BEGIN Listed records

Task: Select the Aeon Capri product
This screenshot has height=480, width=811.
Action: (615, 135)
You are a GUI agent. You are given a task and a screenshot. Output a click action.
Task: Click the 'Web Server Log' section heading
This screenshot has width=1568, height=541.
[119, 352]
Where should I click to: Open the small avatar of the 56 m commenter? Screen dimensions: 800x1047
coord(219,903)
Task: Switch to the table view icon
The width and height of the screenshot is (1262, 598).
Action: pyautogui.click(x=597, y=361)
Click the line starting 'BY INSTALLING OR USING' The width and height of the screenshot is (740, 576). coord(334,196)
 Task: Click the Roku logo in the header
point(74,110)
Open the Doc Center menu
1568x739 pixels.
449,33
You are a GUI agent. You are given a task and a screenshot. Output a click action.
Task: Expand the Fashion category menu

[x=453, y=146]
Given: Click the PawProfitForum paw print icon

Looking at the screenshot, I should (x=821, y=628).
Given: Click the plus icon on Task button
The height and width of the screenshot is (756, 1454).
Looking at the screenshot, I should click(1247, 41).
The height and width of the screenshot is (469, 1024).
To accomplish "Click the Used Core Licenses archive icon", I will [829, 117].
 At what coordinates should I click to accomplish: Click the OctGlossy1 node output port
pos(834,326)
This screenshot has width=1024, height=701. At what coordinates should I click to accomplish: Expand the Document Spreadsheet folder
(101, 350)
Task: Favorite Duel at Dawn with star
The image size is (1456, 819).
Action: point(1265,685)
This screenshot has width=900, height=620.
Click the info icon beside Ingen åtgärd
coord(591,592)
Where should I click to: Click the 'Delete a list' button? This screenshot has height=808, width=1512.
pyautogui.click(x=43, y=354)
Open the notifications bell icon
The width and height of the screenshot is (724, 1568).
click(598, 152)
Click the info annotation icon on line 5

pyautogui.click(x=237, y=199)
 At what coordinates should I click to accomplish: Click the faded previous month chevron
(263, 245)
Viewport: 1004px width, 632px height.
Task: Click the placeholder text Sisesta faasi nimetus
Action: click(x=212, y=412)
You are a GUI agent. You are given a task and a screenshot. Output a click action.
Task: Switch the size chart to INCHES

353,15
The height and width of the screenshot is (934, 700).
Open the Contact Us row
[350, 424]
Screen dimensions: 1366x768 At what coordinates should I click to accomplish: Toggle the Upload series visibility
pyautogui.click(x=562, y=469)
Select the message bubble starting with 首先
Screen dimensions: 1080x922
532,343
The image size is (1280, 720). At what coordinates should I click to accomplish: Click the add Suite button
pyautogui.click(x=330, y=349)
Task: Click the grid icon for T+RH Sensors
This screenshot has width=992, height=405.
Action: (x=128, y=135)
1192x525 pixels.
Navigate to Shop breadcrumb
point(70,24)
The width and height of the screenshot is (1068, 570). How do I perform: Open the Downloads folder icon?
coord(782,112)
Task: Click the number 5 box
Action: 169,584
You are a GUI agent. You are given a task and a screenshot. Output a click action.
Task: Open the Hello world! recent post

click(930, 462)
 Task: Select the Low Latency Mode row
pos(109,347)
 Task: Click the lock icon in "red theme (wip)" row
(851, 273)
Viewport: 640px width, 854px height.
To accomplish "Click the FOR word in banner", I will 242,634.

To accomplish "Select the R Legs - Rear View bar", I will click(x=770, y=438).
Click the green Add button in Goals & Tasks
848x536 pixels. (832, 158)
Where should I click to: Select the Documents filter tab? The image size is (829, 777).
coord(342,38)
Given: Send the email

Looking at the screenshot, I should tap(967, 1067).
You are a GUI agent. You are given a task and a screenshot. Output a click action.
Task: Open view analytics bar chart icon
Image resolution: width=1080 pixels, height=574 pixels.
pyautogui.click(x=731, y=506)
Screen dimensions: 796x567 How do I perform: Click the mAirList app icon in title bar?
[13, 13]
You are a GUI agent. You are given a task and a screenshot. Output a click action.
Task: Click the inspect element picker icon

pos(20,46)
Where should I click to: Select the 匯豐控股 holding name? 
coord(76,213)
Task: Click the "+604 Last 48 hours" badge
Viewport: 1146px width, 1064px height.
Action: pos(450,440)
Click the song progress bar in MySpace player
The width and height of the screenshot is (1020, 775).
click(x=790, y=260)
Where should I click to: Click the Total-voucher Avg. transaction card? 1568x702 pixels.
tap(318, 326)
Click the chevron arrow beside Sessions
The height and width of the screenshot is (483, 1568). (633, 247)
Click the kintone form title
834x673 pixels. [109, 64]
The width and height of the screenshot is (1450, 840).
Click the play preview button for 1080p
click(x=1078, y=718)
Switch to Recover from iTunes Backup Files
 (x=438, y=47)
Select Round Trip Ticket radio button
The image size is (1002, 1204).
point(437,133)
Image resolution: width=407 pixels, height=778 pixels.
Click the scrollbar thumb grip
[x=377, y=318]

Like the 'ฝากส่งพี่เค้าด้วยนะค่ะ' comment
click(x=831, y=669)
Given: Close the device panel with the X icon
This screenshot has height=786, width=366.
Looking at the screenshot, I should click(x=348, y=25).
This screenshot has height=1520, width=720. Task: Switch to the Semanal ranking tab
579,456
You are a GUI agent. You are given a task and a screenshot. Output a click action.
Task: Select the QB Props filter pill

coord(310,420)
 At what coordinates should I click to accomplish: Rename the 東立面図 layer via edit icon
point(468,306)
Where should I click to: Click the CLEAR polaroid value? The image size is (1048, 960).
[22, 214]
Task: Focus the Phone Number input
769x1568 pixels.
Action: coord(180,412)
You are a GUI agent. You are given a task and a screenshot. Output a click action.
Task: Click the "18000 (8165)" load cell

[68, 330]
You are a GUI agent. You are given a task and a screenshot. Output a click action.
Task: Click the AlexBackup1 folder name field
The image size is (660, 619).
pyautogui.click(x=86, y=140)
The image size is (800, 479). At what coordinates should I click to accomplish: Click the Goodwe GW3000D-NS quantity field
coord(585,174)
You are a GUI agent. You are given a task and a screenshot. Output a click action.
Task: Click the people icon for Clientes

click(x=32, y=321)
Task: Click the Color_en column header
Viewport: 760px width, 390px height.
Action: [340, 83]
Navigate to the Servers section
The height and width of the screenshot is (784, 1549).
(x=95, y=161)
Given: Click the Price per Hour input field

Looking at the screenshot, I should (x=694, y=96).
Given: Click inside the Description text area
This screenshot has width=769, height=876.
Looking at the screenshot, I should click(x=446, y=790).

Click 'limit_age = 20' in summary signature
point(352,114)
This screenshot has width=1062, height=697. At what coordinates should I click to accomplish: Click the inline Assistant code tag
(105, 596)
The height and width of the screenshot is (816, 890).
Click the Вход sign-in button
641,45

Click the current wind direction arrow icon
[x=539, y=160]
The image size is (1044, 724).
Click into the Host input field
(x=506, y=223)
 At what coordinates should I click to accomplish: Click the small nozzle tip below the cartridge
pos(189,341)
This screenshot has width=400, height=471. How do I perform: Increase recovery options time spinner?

END Listed records

(Exercise aim): Would you count the lines in the entries that hold "starting" and reply with only the count?

(Exercise output): 2